— start Page excerpt —

So, the question is – are they worth it? Read on to get the lowdown on fixed-rate bonds. Find the best deals around, risks and benefits to these savings investments, and why you should or shouldn’t invest.
Savings bonds with a fixed rate offer a certain level of interest for a period of time. Essentially, you’re lending the bank your money for a set amount of time whilst earning interest from them. Your money is safe up to £85,000.
Bonds can be set up for short time periods of six months and a year, two, three or four years or a long-term period of five years. This is one of the most important decisions to make when taking out a bond, as most accounts will not let you withdraw money for the duration of the bond.
So, you need to accept that you can’t easily access your money – unless you’re willing to lose interest.
Interest is added to the bond or paid into a separate account, and can pay out monthly or annually.
Another important thing to think about is the amount of money you’re investing. Most bonds have a minimum and maximum investment amount, ranging from £100 to £10 million depending on the fixed duration.
As with anything, there are advantages and disadvantages to fixed-rate bonds. As it concerns your hard-earned money, it’s important to consider your investments very carefully.

— end Page excerpt —
— start Record set —

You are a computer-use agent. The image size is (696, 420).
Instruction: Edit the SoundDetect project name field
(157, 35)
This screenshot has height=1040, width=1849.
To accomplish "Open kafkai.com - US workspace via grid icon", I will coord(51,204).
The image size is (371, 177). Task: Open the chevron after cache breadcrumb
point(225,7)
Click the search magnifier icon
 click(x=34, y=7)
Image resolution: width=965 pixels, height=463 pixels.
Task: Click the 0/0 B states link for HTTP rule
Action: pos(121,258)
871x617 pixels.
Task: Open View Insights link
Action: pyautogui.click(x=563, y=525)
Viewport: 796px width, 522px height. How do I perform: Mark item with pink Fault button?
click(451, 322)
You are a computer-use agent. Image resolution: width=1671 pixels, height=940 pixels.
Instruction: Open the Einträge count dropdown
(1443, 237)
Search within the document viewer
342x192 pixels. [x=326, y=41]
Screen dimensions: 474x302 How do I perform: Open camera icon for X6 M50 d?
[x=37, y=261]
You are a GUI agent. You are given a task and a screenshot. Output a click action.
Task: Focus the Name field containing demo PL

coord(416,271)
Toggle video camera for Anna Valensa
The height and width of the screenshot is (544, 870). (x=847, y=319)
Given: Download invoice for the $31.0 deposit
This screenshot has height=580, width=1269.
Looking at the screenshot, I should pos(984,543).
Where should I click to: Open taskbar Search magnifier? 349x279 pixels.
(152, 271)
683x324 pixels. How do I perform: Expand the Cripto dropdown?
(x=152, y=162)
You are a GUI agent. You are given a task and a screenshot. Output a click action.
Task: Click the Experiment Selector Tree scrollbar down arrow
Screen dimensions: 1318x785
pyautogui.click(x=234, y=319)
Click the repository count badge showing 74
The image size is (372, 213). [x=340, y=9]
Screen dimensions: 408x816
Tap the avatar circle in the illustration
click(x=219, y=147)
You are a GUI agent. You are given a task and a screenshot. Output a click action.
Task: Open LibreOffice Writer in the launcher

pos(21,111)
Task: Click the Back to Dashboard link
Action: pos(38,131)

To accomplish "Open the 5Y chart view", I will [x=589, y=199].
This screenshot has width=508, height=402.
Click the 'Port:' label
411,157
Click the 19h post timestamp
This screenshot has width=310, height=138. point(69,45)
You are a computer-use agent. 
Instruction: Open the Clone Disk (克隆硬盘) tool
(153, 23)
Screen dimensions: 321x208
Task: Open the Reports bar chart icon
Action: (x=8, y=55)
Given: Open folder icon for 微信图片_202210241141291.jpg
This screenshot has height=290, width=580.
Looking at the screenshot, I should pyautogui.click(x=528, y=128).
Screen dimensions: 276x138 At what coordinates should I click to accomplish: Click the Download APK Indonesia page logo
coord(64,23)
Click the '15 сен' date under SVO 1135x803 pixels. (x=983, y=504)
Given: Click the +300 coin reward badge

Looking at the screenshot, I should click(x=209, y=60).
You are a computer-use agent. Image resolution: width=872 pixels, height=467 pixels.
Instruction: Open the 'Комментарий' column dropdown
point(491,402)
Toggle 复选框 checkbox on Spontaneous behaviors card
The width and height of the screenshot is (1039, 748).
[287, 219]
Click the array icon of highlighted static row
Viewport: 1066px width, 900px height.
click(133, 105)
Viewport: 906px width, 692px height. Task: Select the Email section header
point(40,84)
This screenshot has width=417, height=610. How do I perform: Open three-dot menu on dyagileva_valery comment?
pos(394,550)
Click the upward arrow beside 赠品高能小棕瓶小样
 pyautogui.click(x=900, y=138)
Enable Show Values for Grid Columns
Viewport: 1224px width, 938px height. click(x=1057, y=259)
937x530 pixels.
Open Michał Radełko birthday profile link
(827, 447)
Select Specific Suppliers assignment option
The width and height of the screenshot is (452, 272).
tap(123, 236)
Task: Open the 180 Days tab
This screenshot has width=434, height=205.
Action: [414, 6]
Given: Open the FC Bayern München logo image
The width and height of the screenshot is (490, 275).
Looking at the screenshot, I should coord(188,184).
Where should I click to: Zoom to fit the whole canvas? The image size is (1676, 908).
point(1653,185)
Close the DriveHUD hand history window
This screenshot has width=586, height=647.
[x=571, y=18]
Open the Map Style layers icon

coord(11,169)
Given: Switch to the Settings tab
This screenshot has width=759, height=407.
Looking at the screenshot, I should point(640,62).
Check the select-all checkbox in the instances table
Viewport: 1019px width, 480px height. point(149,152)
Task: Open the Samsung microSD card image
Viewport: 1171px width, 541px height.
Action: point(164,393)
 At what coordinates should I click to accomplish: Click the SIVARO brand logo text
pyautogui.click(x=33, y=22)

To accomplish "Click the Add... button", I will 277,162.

— end Record set —

# Directions:
1. In the text about fixed-rate bonds, what range of investment amounts do most bonds allow?
2. Write the next part of the text about fixed-rate bonds, picking up right after its last sentence.
The records are separate material and have no link to the text about fixed-rate bonds.

# In response:
1. From £100 to £10 million, depending on the fixed duration.

2.
Generally, fixed-rate bonds will offer you a higher interest rate than instant-access savings accounts, meaning you’re rewarded for locking your money away.
The interest rate offered at the start of the bond will not change for the duration of the bond. This is good news if interest rates fall. However, if rates increase, you’ll still earn the same interest that was agreed when the bond was taken out and will miss out on better interest offers.
And there’s always the option to open another fixed-rate bond if you have more money to invest, and earn further money at better interest rates.
The majority of bonds will not allow access to the money once it’s been tied up (except in extreme circumstances, such as the death of the account holder, for instance). If you open one of the few bonds that do allow withdrawals, you’ll almost certainly incur a charge and also sacrifice interest on your savings.
And even if you plan to withdraw some money and then put it back in again with a bond that allows additional deposits, you’ll still lose interest as it’s calculated daily.
Choosing a bond that doesn’t allow withdrawals is probably a better option, as to take money out defeats the object of having such a savings account.
Of course, we never know when emergencies may crop up and force us to dip into our savings, but if you think you may need the money you’ve invested, an easy-access savings account might be a better option.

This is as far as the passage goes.